[[ DATA TO PROCESS open ]]
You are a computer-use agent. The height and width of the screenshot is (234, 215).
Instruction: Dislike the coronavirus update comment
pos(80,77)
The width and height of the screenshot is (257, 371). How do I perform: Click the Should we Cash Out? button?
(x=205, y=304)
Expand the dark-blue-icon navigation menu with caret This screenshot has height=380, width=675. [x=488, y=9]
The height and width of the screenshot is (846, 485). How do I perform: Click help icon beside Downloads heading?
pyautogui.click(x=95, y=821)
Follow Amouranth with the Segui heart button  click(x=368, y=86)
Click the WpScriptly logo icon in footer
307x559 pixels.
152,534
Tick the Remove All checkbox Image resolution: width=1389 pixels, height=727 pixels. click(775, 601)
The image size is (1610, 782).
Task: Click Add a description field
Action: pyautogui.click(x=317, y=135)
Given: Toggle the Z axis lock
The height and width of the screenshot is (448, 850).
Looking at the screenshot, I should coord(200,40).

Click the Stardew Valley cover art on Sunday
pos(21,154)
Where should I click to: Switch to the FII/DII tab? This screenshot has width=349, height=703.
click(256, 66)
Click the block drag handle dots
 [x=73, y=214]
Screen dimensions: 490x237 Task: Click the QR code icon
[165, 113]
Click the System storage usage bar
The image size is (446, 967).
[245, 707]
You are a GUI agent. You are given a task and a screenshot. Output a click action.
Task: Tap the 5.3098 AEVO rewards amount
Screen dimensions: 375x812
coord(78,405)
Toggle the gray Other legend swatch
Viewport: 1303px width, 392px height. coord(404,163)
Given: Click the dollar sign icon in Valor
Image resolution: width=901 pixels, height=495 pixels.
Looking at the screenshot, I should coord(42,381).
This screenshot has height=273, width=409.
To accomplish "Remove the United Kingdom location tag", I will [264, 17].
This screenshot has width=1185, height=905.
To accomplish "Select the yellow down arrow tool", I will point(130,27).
[[ DATA TO PROCESS closed ]]
*DESCRIPTION OF THE TASK*:
All records must be repeated exactly, with none skipped.

*RESULT OF THE TASK*:
You are a computer-use agent. The height and width of the screenshot is (234, 215).
Instruction: Dislike the coronavirus update comment
pos(80,77)
The width and height of the screenshot is (257, 371). How do I perform: Click the Should we Cash Out? button?
(x=205, y=304)
Expand the dark-blue-icon navigation menu with caret This screenshot has height=380, width=675. [x=488, y=9]
The height and width of the screenshot is (846, 485). How do I perform: Click help icon beside Downloads heading?
pyautogui.click(x=95, y=821)
Follow Amouranth with the Segui heart button  click(x=368, y=86)
Click the WpScriptly logo icon in footer
307x559 pixels.
152,534
Tick the Remove All checkbox Image resolution: width=1389 pixels, height=727 pixels. click(775, 601)
The image size is (1610, 782).
Task: Click Add a description field
Action: pyautogui.click(x=317, y=135)
Given: Toggle the Z axis lock
The height and width of the screenshot is (448, 850).
Looking at the screenshot, I should coord(200,40).

Click the Stardew Valley cover art on Sunday
pos(21,154)
Where should I click to: Switch to the FII/DII tab? This screenshot has width=349, height=703.
click(256, 66)
Click the block drag handle dots
 [x=73, y=214]
Screen dimensions: 490x237 Task: Click the QR code icon
[165, 113]
Click the System storage usage bar
The image size is (446, 967).
[245, 707]
You are a GUI agent. You are given a task and a screenshot. Output a click action.
Task: Tap the 5.3098 AEVO rewards amount
Screen dimensions: 375x812
coord(78,405)
Toggle the gray Other legend swatch
Viewport: 1303px width, 392px height. coord(404,163)
Given: Click the dollar sign icon in Valor
Image resolution: width=901 pixels, height=495 pixels.
Looking at the screenshot, I should coord(42,381).
This screenshot has height=273, width=409.
To accomplish "Remove the United Kingdom location tag", I will [264, 17].
This screenshot has width=1185, height=905.
To accomplish "Select the yellow down arrow tool", I will point(130,27).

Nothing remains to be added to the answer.